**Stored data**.
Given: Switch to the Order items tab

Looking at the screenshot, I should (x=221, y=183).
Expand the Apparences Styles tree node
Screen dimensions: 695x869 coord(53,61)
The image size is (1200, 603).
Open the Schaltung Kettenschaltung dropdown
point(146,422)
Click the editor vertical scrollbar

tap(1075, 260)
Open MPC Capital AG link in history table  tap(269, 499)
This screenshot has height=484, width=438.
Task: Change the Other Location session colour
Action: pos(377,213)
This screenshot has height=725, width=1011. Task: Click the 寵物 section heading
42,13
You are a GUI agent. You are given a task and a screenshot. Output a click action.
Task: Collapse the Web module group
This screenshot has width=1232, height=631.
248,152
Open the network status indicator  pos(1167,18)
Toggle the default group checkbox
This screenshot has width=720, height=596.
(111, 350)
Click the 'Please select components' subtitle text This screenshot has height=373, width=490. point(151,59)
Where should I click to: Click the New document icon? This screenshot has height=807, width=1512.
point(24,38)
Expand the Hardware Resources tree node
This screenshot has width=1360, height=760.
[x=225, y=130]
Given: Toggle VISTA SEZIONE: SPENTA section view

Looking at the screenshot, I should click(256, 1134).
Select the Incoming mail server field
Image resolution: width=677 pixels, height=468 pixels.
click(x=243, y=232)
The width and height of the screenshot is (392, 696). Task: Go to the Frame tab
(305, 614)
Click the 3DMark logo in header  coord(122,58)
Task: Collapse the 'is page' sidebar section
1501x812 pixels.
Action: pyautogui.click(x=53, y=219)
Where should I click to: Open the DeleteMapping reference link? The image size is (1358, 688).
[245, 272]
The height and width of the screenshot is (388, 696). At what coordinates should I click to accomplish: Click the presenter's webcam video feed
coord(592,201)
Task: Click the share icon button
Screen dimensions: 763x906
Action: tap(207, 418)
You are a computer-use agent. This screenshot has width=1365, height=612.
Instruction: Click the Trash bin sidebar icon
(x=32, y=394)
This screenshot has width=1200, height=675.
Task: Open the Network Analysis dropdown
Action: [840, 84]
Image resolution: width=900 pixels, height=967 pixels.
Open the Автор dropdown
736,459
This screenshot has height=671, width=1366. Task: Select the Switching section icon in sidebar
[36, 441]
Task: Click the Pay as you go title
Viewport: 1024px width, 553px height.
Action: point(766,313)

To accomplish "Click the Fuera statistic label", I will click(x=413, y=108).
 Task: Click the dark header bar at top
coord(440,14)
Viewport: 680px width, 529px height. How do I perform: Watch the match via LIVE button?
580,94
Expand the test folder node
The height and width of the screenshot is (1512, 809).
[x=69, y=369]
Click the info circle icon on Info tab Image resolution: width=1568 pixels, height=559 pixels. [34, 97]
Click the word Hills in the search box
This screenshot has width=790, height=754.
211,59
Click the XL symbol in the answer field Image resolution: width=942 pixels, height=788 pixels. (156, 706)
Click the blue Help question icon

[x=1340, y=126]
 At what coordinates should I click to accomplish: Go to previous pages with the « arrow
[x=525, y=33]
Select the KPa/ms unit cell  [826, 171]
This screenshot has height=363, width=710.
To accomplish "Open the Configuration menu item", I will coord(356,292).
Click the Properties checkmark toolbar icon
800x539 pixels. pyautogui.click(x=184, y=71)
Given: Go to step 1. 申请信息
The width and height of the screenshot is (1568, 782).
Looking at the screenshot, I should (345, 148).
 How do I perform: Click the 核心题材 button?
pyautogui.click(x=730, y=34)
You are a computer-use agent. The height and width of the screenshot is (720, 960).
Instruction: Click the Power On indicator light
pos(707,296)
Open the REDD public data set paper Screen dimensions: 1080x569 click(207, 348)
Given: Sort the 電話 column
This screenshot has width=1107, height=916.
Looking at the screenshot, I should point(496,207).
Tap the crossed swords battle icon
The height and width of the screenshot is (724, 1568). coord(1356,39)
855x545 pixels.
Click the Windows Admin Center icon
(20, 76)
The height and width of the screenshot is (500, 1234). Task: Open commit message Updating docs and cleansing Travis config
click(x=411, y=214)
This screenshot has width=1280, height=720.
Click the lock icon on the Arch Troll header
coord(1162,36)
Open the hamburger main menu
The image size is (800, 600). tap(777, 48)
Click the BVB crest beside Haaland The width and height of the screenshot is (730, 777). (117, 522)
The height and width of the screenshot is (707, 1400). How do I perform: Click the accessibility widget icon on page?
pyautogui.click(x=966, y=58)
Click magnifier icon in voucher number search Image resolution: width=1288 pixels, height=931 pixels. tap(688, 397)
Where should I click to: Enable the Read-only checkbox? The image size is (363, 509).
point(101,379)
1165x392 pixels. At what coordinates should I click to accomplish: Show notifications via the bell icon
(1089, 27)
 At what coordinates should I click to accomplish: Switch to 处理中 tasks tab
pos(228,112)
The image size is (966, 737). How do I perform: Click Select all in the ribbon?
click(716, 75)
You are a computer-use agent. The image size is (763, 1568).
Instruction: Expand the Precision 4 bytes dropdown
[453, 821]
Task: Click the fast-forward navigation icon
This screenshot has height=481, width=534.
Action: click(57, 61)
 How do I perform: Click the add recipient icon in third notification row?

**Your instructions**. Write down every record shown above precisely.

**Problem solution**.
Given: Switch to the Order items tab

Looking at the screenshot, I should (x=221, y=183).
Expand the Apparences Styles tree node
Screen dimensions: 695x869 coord(53,61)
The image size is (1200, 603).
Open the Schaltung Kettenschaltung dropdown
point(146,422)
Click the editor vertical scrollbar

tap(1075, 260)
Open MPC Capital AG link in history table  tap(269, 499)
This screenshot has height=484, width=438.
Task: Change the Other Location session colour
Action: pos(377,213)
This screenshot has height=725, width=1011. Task: Click the 寵物 section heading
42,13
You are a GUI agent. You are given a task and a screenshot. Output a click action.
Task: Collapse the Web module group
This screenshot has width=1232, height=631.
248,152
Open the network status indicator  pos(1167,18)
Toggle the default group checkbox
This screenshot has width=720, height=596.
(111, 350)
Click the 'Please select components' subtitle text This screenshot has height=373, width=490. point(151,59)
Where should I click to: Click the New document icon? This screenshot has height=807, width=1512.
point(24,38)
Expand the Hardware Resources tree node
This screenshot has width=1360, height=760.
[x=225, y=130]
Given: Toggle VISTA SEZIONE: SPENTA section view

Looking at the screenshot, I should click(256, 1134).
Select the Incoming mail server field
Image resolution: width=677 pixels, height=468 pixels.
click(x=243, y=232)
The width and height of the screenshot is (392, 696). Task: Go to the Frame tab
(305, 614)
Click the 3DMark logo in header  coord(122,58)
Task: Collapse the 'is page' sidebar section
1501x812 pixels.
Action: pyautogui.click(x=53, y=219)
Where should I click to: Open the DeleteMapping reference link? The image size is (1358, 688).
[245, 272]
The height and width of the screenshot is (388, 696). At what coordinates should I click to accomplish: Click the presenter's webcam video feed
coord(592,201)
Task: Click the share icon button
Screen dimensions: 763x906
Action: tap(207, 418)
You are a computer-use agent. This screenshot has width=1365, height=612.
Instruction: Click the Trash bin sidebar icon
(x=32, y=394)
This screenshot has width=1200, height=675.
Task: Open the Network Analysis dropdown
Action: [840, 84]
Image resolution: width=900 pixels, height=967 pixels.
Open the Автор dropdown
736,459
This screenshot has height=671, width=1366. Task: Select the Switching section icon in sidebar
[36, 441]
Task: Click the Pay as you go title
Viewport: 1024px width, 553px height.
Action: point(766,313)

To accomplish "Click the Fuera statistic label", I will click(x=413, y=108).
 Task: Click the dark header bar at top
coord(440,14)
Viewport: 680px width, 529px height. How do I perform: Watch the match via LIVE button?
580,94
Expand the test folder node
The height and width of the screenshot is (1512, 809).
[x=69, y=369]
Click the info circle icon on Info tab Image resolution: width=1568 pixels, height=559 pixels. [34, 97]
Click the word Hills in the search box
This screenshot has width=790, height=754.
211,59
Click the XL symbol in the answer field Image resolution: width=942 pixels, height=788 pixels. (156, 706)
Click the blue Help question icon

[x=1340, y=126]
 At what coordinates should I click to accomplish: Go to previous pages with the « arrow
[x=525, y=33]
Select the KPa/ms unit cell  [826, 171]
This screenshot has height=363, width=710.
To accomplish "Open the Configuration menu item", I will coord(356,292).
Click the Properties checkmark toolbar icon
800x539 pixels. pyautogui.click(x=184, y=71)
Given: Go to step 1. 申请信息
The width and height of the screenshot is (1568, 782).
Looking at the screenshot, I should (345, 148).
 How do I perform: Click the 核心题材 button?
pyautogui.click(x=730, y=34)
You are a computer-use agent. The height and width of the screenshot is (720, 960).
Instruction: Click the Power On indicator light
pos(707,296)
Open the REDD public data set paper Screen dimensions: 1080x569 click(207, 348)
Given: Sort the 電話 column
This screenshot has width=1107, height=916.
Looking at the screenshot, I should point(496,207).
Tap the crossed swords battle icon
The height and width of the screenshot is (724, 1568). coord(1356,39)
855x545 pixels.
Click the Windows Admin Center icon
(20, 76)
The height and width of the screenshot is (500, 1234). Task: Open commit message Updating docs and cleansing Travis config
click(x=411, y=214)
This screenshot has width=1280, height=720.
Click the lock icon on the Arch Troll header
coord(1162,36)
Open the hamburger main menu
The image size is (800, 600). tap(777, 48)
Click the BVB crest beside Haaland The width and height of the screenshot is (730, 777). (117, 522)
The height and width of the screenshot is (707, 1400). How do I perform: Click the accessibility widget icon on page?
pyautogui.click(x=966, y=58)
Click magnifier icon in voucher number search Image resolution: width=1288 pixels, height=931 pixels. tap(688, 397)
Where should I click to: Enable the Read-only checkbox? The image size is (363, 509).
point(101,379)
1165x392 pixels. At what coordinates should I click to accomplish: Show notifications via the bell icon
(1089, 27)
 At what coordinates should I click to accomplish: Switch to 处理中 tasks tab
pos(228,112)
The image size is (966, 737). How do I perform: Click Select all in the ribbon?
click(716, 75)
You are a computer-use agent. The image size is (763, 1568).
Instruction: Expand the Precision 4 bytes dropdown
[453, 821]
Task: Click the fast-forward navigation icon
This screenshot has height=481, width=534.
Action: click(57, 61)
 How do I perform: Click the add recipient icon in third notification row?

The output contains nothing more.